(A block of data)

⁂

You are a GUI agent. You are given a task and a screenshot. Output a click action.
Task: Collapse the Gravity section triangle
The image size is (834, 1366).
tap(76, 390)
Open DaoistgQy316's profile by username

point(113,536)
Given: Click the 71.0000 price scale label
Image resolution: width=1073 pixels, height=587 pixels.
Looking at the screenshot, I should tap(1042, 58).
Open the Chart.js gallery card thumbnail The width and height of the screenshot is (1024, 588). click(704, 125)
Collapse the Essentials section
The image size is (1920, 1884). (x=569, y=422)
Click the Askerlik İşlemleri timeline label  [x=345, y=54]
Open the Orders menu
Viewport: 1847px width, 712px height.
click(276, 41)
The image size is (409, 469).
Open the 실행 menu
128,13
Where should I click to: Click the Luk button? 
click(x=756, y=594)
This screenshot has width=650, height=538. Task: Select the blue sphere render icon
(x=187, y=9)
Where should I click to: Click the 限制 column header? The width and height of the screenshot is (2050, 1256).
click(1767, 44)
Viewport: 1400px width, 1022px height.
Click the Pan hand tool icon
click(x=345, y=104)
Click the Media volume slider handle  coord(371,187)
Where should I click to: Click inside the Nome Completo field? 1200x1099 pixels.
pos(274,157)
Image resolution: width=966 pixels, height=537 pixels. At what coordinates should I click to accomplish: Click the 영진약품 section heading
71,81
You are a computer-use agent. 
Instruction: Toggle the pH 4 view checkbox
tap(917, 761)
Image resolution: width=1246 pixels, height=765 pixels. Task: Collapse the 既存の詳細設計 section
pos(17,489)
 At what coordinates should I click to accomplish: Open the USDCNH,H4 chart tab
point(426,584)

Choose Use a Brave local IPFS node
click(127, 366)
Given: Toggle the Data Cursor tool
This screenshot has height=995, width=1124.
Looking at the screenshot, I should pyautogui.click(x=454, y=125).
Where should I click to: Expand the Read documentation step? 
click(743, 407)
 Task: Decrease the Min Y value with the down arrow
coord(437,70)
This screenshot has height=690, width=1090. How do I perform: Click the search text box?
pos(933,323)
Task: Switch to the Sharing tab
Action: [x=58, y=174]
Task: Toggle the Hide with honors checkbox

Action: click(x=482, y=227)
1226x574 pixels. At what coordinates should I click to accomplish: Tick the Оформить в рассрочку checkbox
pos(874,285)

⁂

WRITTEN INSTRUCTION>
Copy all of the data above word for word, without changing anything.

FINAL RESULT>
You are a GUI agent. You are given a task and a screenshot. Output a click action.
Task: Collapse the Gravity section triangle
The image size is (834, 1366).
tap(76, 390)
Open DaoistgQy316's profile by username

point(113,536)
Given: Click the 71.0000 price scale label
Image resolution: width=1073 pixels, height=587 pixels.
Looking at the screenshot, I should tap(1042, 58).
Open the Chart.js gallery card thumbnail The width and height of the screenshot is (1024, 588). click(704, 125)
Collapse the Essentials section
The image size is (1920, 1884). (x=569, y=422)
Click the Askerlik İşlemleri timeline label  [x=345, y=54]
Open the Orders menu
Viewport: 1847px width, 712px height.
click(276, 41)
The image size is (409, 469).
Open the 실행 menu
128,13
Where should I click to: Click the Luk button? 
click(x=756, y=594)
This screenshot has width=650, height=538. Task: Select the blue sphere render icon
(x=187, y=9)
Where should I click to: Click the 限制 column header? The width and height of the screenshot is (2050, 1256).
click(1767, 44)
Viewport: 1400px width, 1022px height.
Click the Pan hand tool icon
click(x=345, y=104)
Click the Media volume slider handle  coord(371,187)
Where should I click to: Click inside the Nome Completo field? 1200x1099 pixels.
pos(274,157)
Image resolution: width=966 pixels, height=537 pixels. At what coordinates should I click to accomplish: Click the 영진약품 section heading
71,81
You are a computer-use agent. 
Instruction: Toggle the pH 4 view checkbox
tap(917, 761)
Image resolution: width=1246 pixels, height=765 pixels. Task: Collapse the 既存の詳細設計 section
pos(17,489)
 At what coordinates should I click to accomplish: Open the USDCNH,H4 chart tab
point(426,584)

Choose Use a Brave local IPFS node
click(127, 366)
Given: Toggle the Data Cursor tool
This screenshot has height=995, width=1124.
Looking at the screenshot, I should pyautogui.click(x=454, y=125).
Where should I click to: Expand the Read documentation step? 
click(743, 407)
 Task: Decrease the Min Y value with the down arrow
coord(437,70)
This screenshot has height=690, width=1090. How do I perform: Click the search text box?
pos(933,323)
Task: Switch to the Sharing tab
Action: [x=58, y=174]
Task: Toggle the Hide with honors checkbox

Action: click(x=482, y=227)
1226x574 pixels. At what coordinates should I click to accomplish: Tick the Оформить в рассрочку checkbox
pos(874,285)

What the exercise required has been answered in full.